Se sobre esse resultado mais grave, entretanto, existir um dolo eventual, aperfeiçoar-se-á o liame subjetivo em prol do resultado final.

Referências

BITENCOURT, Cesar Roberto. Tratado de direito penal. v. 1. São Paulo: Saraiva, 2018.
HUNGRIA, Nelson; FRAGOSO, Heleno Cláudio. Comentários ao código penal. v. 1, tomo II. Rio de Janeiro: Forense, 1978.

Art. 28 – Emoção, paixão e embriaguez

Emoção e paixão
Art. 28 – Não excluem a imputabilidade penal:
I – a emoção ou a paixão;


Embriaguez
II – a embriaguez, voluntária ou culposa, pelo álcool ou substância de efeitos análogos.
§ 1º – É isento de pena o agente que, por embriaguez completa, proveniente de caso fortuito ou força maior, era, ao tempo da ação ou da omissão, inteiramente incapaz de entender o caráter ilícito do fato ou de determinar-se de acordo com esse entendimento.

§ 2º – A pena pode ser reduzida de um a dois terços, se o agente, por embriaguez, proveniente de caso fortuito ou força maior, não possuía, ao tempo da ação ou da omissão, a plena capacidade de entender o caráter ilícito do fato ou de determinar-se de acordo com esse entendimento.

Ainda tratando da imputabilidade penal, neste artigo o Código apresenta o tratamento do crime cometido sob estado de emoção, paixão ou embriaguez.

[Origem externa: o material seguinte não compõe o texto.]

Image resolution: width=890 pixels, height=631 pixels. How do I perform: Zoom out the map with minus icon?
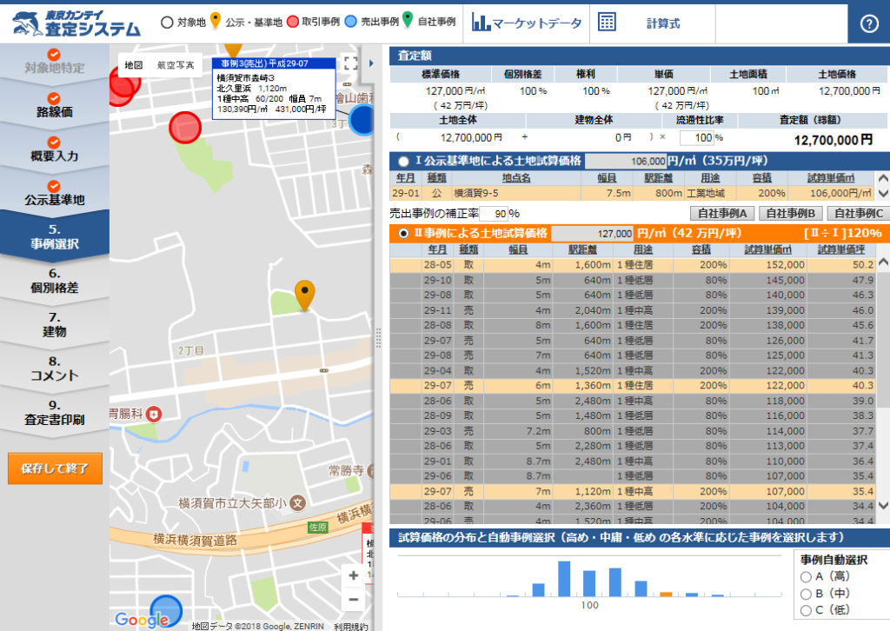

A definição destes estados é importante.

Emoção e paixão são estados psicológicos relacionados com a intensificação dos sentimentos de um indivíduo. Para autores como Hungria (1978), pode-se afirmar que a emoção é uma descarga sentimental repentina, enquanto a paixão corresponderia a um estado sentimental crônico e prolongado.

Pode dizer-se que a paixão é a emoção que protrai no tempo, incubando-se, introvertendo-se, criando um estado contínuo e duradouro de perturbação afetiva em torno de uma ideia fixa, de um pensamento obsidente. A emoção dá e passa; a paixão permanece, alimentando-se de si própria.

hungria; fragoso, 1978, p. 369.

De qualquer forma, nenhum destes dois estados permite a isenção de responsabilidade penal. De fato, quando muito, a violenta emoção decorrente de provocação injusta da vítima pode justificar a atenuação da pena:

Art. 65 – São circunstâncias que sempre atenuam a pena: 
III – ter o agente:
c) cometido o crime sob coação a que podia resistir, ou em cumprimento de ordem de autoridade superior, ou sob a influência de violenta emoção, provocada por ato injusto da vítima;

código penal

A embriaguez, a seu turno, é o estado de torpência causado por álcool ou outra substância de efeitos análogos (opióides, cocaína, barbitúricos etc.). Ela pode ser completa (o indivíduo perde completamente a noção e controle psicomotor, tornando-se inteiramente incapaz de entender o caráter ilícito do fato ou de determinar-se de acordo com esse entendimento) ou parcial (o indivíduo bêbado ainda mantém certa consciência e controle dos seus atos, mas tem apenas parcial capacidade de entender o caráter ilícito do fato ou de determinar-se de acordo com esse entendimento).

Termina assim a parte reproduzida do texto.